A lot of the same things that we talked about with doors is equally true with windows. Although, windows serve a different purpose than a door does and I like windows. They are wonderful to sit by and watch the snow all, a thunderstorm, or the birds playing in the bird bath.
But while, they are not a primary way to enter and exit your home, they do make it vulnerable to a criminal. Therefore, you have to take precautions with them to ensure that they aren’t an inviting target to one of those ner’do’wells.
As with the doors, you have to check the window panes themselves. Do you have any of them that are cracked or don’t fit properly in the frame? These are things that you need to focus on, to start with, no matter your income level. You can usually go to one of the social service agencies i.e. Salvation Army or the state to get assistance in fixing them.
As windows get older, with all of us, they begin to sag and pull apart. You may have gaps in the individual frames and the panes of glass in the window. These can be fixed cheaply enough by some caulking or replacing the window, which is preferable of course.

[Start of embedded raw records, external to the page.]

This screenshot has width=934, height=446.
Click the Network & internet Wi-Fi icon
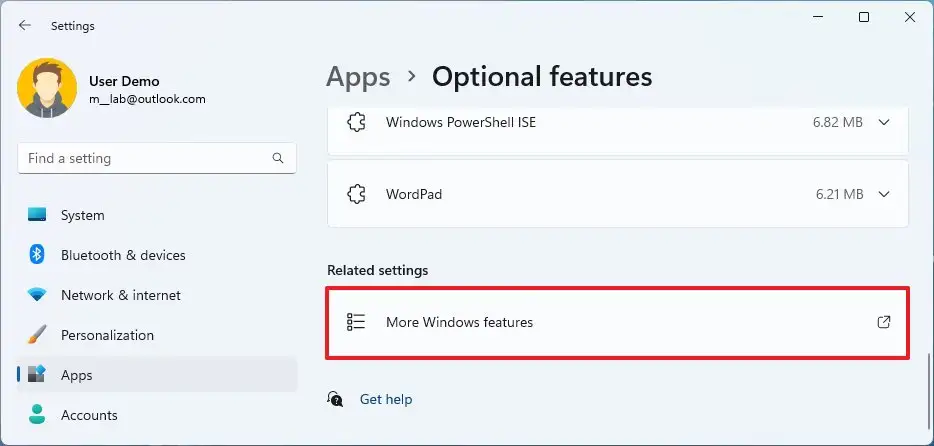[x=37, y=295]
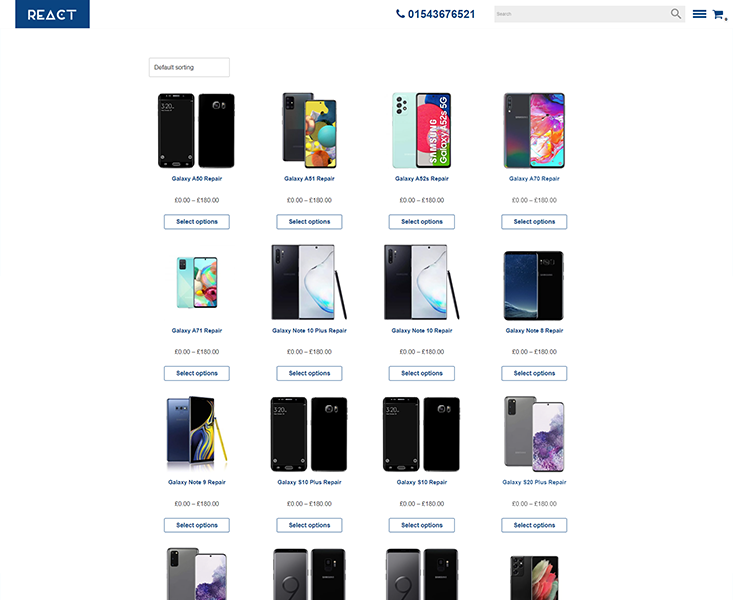Open the Galaxy A50 Repair product image
The image size is (733, 600).
(196, 130)
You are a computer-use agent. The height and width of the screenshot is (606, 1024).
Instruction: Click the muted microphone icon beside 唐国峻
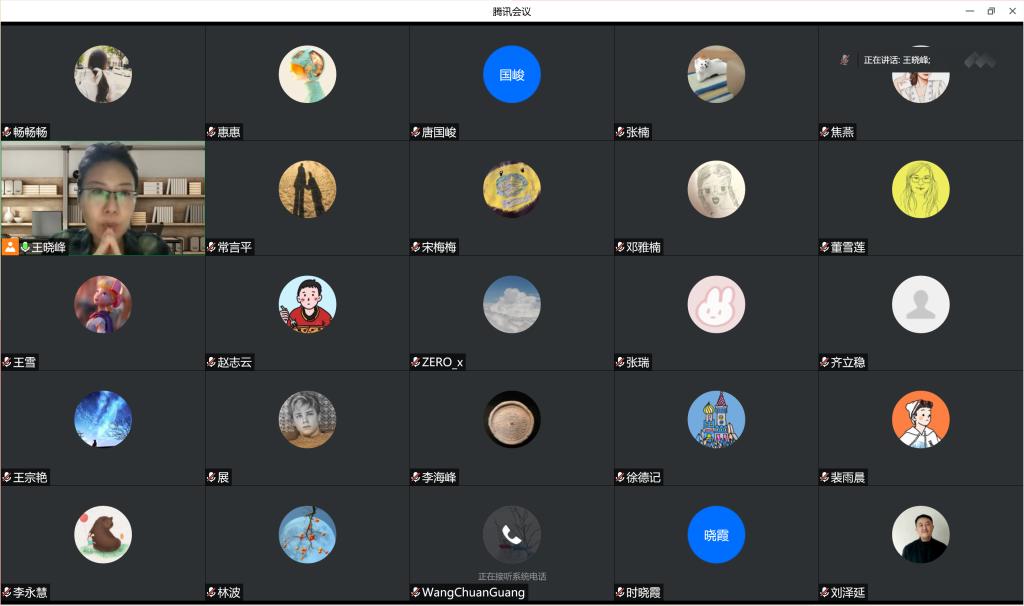[x=415, y=132]
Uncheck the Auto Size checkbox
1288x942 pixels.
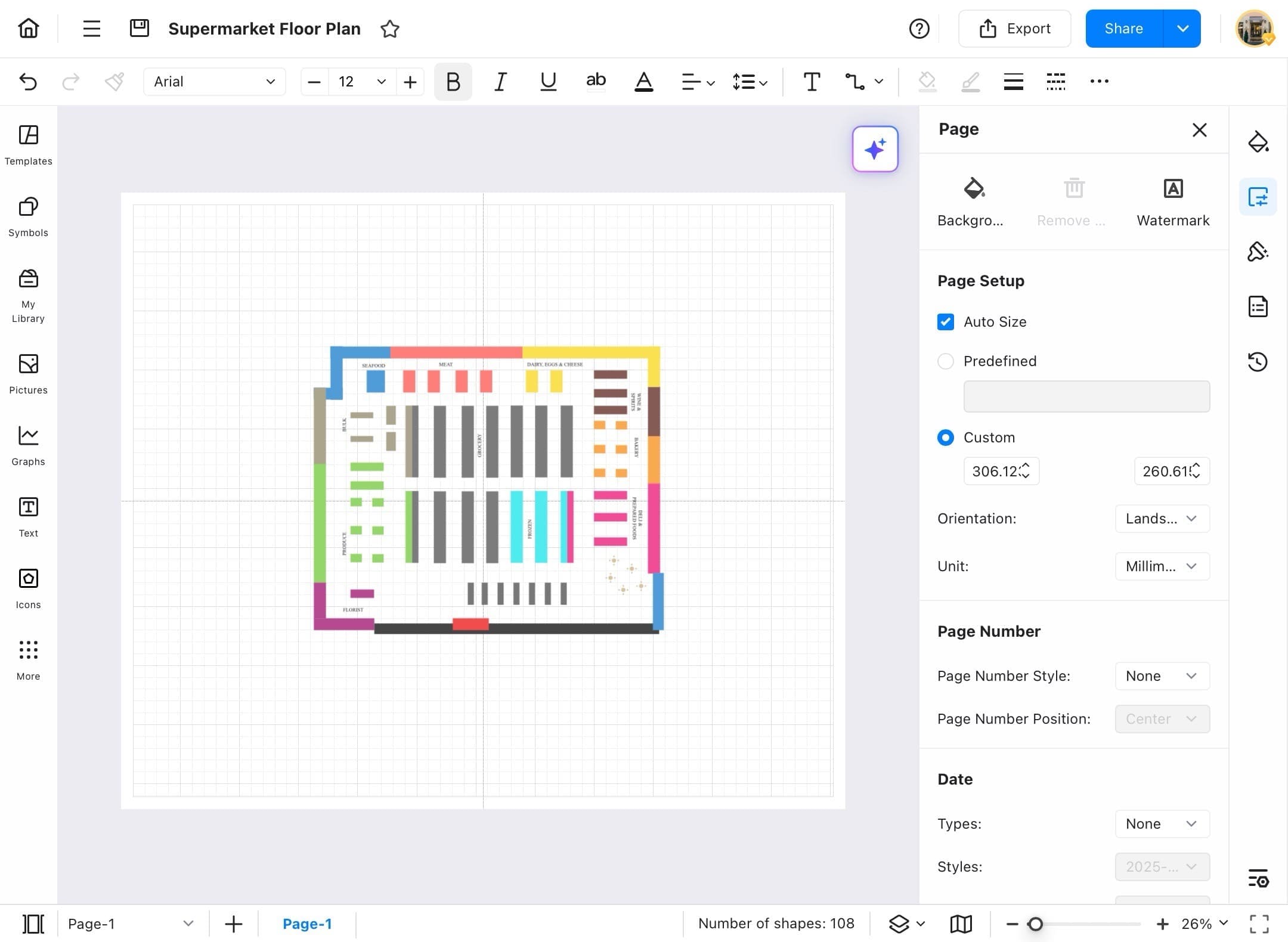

If your window panes/frames are shrinking it’s because of several conditions with where you live. In northern climes, you get cooling and then heating of the glass, even in winter time. Over time, this heating and cooling – sometimes rapidly – can cause the shrinking. If you live in the desert, then the extreme heat of Arizona in summer can do it also, although it doesn’t cool that much at night.
If you simply tape or caulk the gaps, then you may be helping your electric bill, but you’re not providing a deterrent to a criminal. Typically, the older the window, the thinner the pane of glass, and a thin pane doesn’t make that much noise when breaking. And you have gaps and secure them with tape then they have an easier way to get in without breaking the glass. And even if you caulk it, then it is a simple matter to place a knife in the caulk and begin cutting/pushing it out.
Look at the overall window frame as well. Is it cracked and the window itself not fitting properly any longer? Again, in many older homes this can create a problem, mainly in your electric bill but in security as well. Just as in the case of your doors, if the frame is cracked, worn, or fitting loosely, then it won’t be much of an issue to get into your home to do whatever it is they want to do.
While the modern trend is to have windows that are sealed shut or sliding windows, I don’t like them like that. Yes, they can save your electric bill, in the case of the windows that are sealed. And sliding windows are good for those that are weaker and younger children to open to listen to the birds or grab a hand full of snow as it falls silently.
But if you are older and have sealed windows, then how do you get out of the house if there is a fire or other emergency? You may be too weak to pick up a chair and throw it through the window to break it so you can get out. And with a sliding one, how can you place a fan in the window to get air flow if the window allows a 3 or 4 foot opening above the fan?
I prefer to have double hung windows on a sash as in many older homes. Or the modern equivalent of a window that raises vertically and pulls out to be cleaned by tilting.
Can you effectively secure the window with locks even if it is open? Of course you can, it just takes a bit of research to figure out the best way to do it. The easiest way to do it is with an old fashioned twist lock, like on those older windows you’re replacing. As long as you can’t put a knife blade through the 2 parts of the window to ‘jimmy’ it, you’ll be okay.
If you go to your hardware store (see I’m an old fashioned guy – hardware store?) they can show you a multitude of locks for your windows. From the type that utilize a side locking mechanism to a myriad of others. Just don’t take the cheapest one you can find.
And never forget the broom stick or dowel rod to place above the window to prevent it from being as raised as far as you want it. Cut it to size and it makes a great lock for any window – even a sliding window. If you buy a dowel rod, ensure that it is thick enough to prevent someone from
pressuring it to snap when they raise the window.